● **DOCUMENT SECTION**
I guess there’s just no money for cardiologists in promoting “real” foods!
I saw this too and couldn’t believe it!
On a side note, lots of American blogs refer to spaghetti squash as an alternative to spaghetti. Have you ever seen spaghetti squash in Australia?
Thanks
Monique
No I’ve never seen it, I’ve tried using the butternut squash we have here – definitely not the same! Surely it must be available somewhere in Australia?!
Yes, I have seen spaghetti squash. Cucurbita pepo seeds are available from Eden Seeds. http://www.edenseeds.com.au/content/seeditem.asp?id=340§ion=1
Jill
Great solution – grow your own! I wonder how well the seeds will do in Australia?
I’m going to have to try this as I have so many recipes that call for spaghetti squash.
This plant is like a pumpkin vine. Plant seeds in spring. It takes quite a lot of space.
How canola oil is made. Hillarious. http://www.youtube.com/watch?v=omjWmLG0EAs&feature=youtu.be
It’s horrible stuff isn’t it!
Really interesting, that’s funny, I’ve always had butter never any spreads simply because I just love the taste. So many people make money on these ‘low fat diet’ type foods.
Most of the ‘untouched’ (nothing added) foods don’t have middle men involved.

● **QUESTIONS**
a: Name each fat or spread mentioned in the comment thread about real foods.
b: Carry on the comment thread about real foods and spaghetti squash from the point where it ends.

● **DATASET**

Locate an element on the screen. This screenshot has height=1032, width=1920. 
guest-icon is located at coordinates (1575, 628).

...

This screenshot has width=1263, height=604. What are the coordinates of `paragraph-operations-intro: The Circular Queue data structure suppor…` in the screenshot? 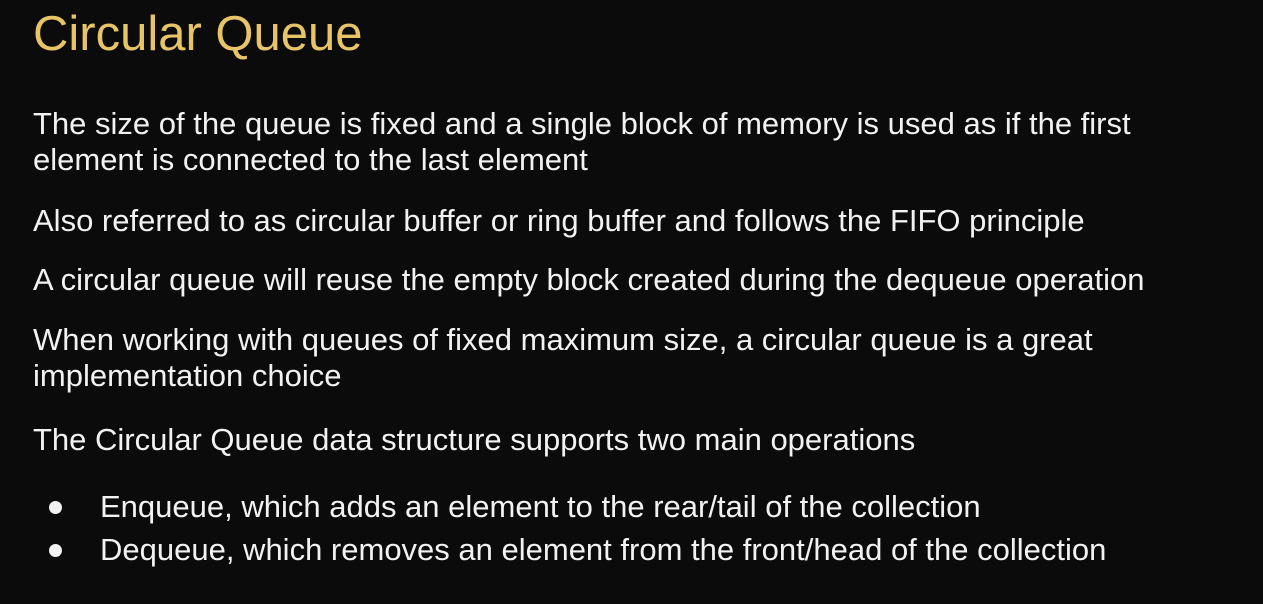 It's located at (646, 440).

...

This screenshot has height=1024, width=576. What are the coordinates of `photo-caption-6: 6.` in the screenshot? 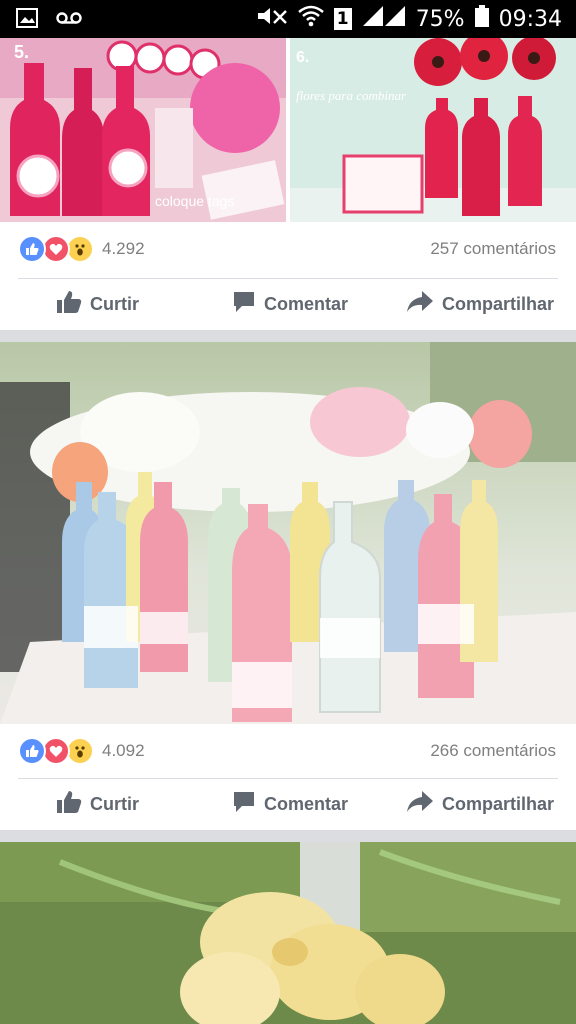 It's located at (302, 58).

● **EXPECTED RESULTS**
a: canola oil, butter, spreads

b:
I love cooking with coconut oil my roasts have a lovely taste.
The natural foods taste so much better don’t they. Hopefully, eventually, people will realise and start to eat real food again!
The natural foods taste so much better don’t they. Hopefully, eventually, people will realise and start to eat real food again!
I have to wonder about the folk who claim they can’t taste the difference between butter and margerine “anyway”. What are they deficient in!
Love reading your posts. We (husband and me) are devout paleos for 2 yrs. Follow Mark Sisson. Butter rules! Well, with coconut oil… and bacon fat… thanks for information on coconut aminos… and all the. great recipes. Great information. We live in Arizona, but I’m from Hawaii. So, much aloha… Tina.